Can you pull out each line of the data below that includes the word "will"?

*** Opening DATASET CONTENT ***

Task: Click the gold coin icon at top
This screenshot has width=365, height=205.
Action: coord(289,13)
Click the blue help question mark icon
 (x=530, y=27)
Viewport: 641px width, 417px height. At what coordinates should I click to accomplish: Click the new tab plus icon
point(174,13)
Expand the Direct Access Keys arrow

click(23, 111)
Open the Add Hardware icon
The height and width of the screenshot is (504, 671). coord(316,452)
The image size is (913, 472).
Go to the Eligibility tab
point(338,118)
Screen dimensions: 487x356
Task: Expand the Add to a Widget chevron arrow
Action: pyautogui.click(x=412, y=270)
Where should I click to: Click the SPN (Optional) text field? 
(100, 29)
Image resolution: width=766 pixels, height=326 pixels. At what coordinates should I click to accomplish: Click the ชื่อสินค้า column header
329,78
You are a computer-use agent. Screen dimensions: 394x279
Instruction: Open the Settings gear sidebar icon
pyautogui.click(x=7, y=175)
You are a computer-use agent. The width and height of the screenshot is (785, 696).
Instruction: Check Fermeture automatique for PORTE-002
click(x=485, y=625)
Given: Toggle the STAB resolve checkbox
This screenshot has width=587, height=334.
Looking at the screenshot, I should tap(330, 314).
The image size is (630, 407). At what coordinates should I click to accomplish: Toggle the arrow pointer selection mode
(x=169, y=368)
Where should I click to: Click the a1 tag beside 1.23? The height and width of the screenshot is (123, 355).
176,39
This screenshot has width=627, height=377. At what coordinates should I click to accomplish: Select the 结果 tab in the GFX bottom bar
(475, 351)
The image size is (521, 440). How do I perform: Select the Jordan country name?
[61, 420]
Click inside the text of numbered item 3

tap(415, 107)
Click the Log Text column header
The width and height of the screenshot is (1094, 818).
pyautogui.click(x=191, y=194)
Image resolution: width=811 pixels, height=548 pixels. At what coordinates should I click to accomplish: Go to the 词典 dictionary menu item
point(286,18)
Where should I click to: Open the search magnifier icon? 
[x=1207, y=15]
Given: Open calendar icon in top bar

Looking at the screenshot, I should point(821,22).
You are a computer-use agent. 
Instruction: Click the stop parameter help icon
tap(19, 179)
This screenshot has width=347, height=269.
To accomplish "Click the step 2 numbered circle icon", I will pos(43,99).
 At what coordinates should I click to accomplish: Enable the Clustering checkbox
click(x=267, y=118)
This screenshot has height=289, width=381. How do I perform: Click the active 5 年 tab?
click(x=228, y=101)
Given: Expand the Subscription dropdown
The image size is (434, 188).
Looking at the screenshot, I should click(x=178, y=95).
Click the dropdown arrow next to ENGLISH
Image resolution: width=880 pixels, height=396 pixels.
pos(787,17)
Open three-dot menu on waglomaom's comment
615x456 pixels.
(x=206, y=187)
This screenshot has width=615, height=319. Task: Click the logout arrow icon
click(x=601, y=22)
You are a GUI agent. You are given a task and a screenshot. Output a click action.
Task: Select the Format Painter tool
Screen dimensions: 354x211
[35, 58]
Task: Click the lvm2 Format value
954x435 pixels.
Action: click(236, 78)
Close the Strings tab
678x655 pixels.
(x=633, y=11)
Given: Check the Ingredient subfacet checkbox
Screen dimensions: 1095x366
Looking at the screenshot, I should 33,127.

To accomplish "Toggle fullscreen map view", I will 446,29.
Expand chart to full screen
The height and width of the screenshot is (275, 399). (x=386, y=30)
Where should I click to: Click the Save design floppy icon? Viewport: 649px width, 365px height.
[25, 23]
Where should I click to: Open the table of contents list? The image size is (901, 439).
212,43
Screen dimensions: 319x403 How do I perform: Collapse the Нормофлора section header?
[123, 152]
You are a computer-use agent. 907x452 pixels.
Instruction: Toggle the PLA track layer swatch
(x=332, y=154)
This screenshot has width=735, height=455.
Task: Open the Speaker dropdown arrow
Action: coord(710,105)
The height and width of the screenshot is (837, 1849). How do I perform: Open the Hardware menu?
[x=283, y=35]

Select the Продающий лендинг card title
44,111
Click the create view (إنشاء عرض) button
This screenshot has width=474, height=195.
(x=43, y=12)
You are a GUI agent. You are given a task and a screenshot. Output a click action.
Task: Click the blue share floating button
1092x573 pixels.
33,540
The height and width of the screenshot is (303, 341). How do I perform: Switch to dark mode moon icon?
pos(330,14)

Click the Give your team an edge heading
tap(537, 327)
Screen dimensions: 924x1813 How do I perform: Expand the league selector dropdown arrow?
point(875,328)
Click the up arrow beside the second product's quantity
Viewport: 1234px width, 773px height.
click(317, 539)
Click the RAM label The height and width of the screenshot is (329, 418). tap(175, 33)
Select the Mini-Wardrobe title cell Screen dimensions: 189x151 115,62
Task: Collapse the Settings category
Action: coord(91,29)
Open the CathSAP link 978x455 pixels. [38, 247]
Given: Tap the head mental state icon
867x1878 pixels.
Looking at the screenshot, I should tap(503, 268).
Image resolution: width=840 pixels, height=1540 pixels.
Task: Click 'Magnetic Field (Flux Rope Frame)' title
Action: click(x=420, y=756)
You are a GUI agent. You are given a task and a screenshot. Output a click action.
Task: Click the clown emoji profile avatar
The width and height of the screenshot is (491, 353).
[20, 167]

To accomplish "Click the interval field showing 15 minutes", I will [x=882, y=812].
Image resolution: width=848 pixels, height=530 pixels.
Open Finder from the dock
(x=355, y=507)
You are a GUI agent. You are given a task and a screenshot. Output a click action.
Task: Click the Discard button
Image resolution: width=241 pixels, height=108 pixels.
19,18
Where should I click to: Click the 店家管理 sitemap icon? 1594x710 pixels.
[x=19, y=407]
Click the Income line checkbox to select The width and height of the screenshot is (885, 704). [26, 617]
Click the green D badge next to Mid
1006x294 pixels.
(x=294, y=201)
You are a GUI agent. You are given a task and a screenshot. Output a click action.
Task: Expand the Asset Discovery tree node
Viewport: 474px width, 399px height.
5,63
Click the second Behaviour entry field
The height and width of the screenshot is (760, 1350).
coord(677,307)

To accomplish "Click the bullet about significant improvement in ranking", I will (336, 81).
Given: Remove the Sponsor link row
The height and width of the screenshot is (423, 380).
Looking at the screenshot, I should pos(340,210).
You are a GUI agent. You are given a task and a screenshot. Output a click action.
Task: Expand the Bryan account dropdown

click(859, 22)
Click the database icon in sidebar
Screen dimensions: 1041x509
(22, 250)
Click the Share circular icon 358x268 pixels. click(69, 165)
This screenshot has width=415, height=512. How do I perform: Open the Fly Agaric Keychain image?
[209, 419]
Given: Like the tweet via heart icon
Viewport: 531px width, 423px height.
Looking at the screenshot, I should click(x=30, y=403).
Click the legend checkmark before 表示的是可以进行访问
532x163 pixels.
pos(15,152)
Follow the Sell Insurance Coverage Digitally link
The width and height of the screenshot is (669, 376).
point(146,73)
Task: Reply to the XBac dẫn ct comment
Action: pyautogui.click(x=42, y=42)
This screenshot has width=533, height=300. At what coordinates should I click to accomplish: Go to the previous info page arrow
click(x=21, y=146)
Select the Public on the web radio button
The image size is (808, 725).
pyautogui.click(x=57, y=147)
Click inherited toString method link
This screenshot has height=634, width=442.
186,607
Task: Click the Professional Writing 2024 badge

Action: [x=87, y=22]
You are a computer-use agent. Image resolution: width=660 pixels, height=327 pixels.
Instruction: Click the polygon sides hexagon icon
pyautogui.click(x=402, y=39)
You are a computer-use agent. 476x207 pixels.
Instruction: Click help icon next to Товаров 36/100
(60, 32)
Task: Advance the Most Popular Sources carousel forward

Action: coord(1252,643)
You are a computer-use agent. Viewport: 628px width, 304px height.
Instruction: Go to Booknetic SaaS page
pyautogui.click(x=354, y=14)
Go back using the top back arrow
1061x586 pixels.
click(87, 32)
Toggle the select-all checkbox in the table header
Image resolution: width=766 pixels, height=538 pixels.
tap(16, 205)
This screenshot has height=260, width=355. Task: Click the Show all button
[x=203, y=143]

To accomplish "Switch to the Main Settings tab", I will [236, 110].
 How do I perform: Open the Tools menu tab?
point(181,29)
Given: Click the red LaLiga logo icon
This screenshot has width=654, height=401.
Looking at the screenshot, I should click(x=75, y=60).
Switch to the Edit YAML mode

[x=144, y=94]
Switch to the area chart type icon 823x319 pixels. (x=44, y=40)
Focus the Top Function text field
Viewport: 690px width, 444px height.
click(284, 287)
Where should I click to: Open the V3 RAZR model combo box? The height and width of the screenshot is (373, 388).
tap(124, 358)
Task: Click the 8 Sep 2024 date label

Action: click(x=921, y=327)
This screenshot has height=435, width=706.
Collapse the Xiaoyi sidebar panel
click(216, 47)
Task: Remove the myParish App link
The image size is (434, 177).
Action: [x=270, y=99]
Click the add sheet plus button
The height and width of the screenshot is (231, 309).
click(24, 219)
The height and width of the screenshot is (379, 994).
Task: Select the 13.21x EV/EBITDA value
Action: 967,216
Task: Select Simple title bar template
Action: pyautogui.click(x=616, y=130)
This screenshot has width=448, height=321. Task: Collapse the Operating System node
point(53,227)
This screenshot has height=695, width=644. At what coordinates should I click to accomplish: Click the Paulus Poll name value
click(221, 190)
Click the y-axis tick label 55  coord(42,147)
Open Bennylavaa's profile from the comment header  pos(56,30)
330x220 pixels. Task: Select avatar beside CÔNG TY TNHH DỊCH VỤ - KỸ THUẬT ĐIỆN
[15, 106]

*** Closing DATASET CONTENT ***

* RESPONSE TO THIS EXERCISE:
To accomplish "Click the step 2 numbered circle icon", I will pos(43,99).
To accomplish "Toggle fullscreen map view", I will 446,29.
To accomplish "Click the interval field showing 15 minutes", I will [x=882, y=812].
To accomplish "Click the bullet about significant improvement in ranking", I will (336, 81).
To accomplish "Switch to the Main Settings tab", I will [236, 110].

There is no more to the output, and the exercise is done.